- Task: Quote every one of the following entries verbatim, reproducing each line with no changes to wording, spacing, or punctuation.

- Input rows:
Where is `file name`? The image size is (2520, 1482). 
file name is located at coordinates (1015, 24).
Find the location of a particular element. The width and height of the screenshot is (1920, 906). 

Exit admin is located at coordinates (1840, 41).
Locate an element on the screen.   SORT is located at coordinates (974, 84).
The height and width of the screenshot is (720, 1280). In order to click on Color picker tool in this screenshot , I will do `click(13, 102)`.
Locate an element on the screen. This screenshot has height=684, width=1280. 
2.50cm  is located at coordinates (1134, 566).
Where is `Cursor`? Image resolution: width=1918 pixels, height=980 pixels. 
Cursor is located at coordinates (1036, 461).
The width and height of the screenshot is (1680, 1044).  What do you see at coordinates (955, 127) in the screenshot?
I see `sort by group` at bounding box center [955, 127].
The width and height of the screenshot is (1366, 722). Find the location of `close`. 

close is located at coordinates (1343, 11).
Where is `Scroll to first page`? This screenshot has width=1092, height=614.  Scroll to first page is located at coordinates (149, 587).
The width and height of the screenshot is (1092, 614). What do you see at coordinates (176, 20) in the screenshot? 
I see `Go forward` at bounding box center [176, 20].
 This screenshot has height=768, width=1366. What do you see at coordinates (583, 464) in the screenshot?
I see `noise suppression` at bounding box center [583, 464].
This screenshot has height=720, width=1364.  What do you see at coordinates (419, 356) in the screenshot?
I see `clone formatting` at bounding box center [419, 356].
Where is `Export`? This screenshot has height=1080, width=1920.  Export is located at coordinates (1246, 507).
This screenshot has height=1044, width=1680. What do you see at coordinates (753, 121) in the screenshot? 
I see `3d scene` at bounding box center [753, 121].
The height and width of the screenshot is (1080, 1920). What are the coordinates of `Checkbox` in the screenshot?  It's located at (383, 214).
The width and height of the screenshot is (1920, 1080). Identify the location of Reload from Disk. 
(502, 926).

- Task result:
Where is `file name`? The image size is (2520, 1482). 
file name is located at coordinates (1015, 24).
Find the location of a particular element. The width and height of the screenshot is (1920, 906). 

Exit admin is located at coordinates (1840, 41).
Locate an element on the screen.   SORT is located at coordinates (974, 84).
The height and width of the screenshot is (720, 1280). In order to click on Color picker tool in this screenshot , I will do `click(13, 102)`.
Locate an element on the screen. This screenshot has height=684, width=1280. 
2.50cm  is located at coordinates (1134, 566).
Where is `Cursor`? Image resolution: width=1918 pixels, height=980 pixels. 
Cursor is located at coordinates (1036, 461).
The width and height of the screenshot is (1680, 1044).  What do you see at coordinates (955, 127) in the screenshot?
I see `sort by group` at bounding box center [955, 127].
The width and height of the screenshot is (1366, 722). Find the location of `close`. 

close is located at coordinates (1343, 11).
Where is `Scroll to first page`? This screenshot has width=1092, height=614.  Scroll to first page is located at coordinates (149, 587).
The width and height of the screenshot is (1092, 614). What do you see at coordinates (176, 20) in the screenshot? 
I see `Go forward` at bounding box center [176, 20].
 This screenshot has height=768, width=1366. What do you see at coordinates (583, 464) in the screenshot?
I see `noise suppression` at bounding box center [583, 464].
This screenshot has height=720, width=1364.  What do you see at coordinates (419, 356) in the screenshot?
I see `clone formatting` at bounding box center [419, 356].
Where is `Export`? This screenshot has height=1080, width=1920.  Export is located at coordinates (1246, 507).
This screenshot has height=1044, width=1680. What do you see at coordinates (753, 121) in the screenshot? 
I see `3d scene` at bounding box center [753, 121].
The height and width of the screenshot is (1080, 1920). What are the coordinates of `Checkbox` in the screenshot?  It's located at (383, 214).
The width and height of the screenshot is (1920, 1080). Identify the location of Reload from Disk. 
(502, 926).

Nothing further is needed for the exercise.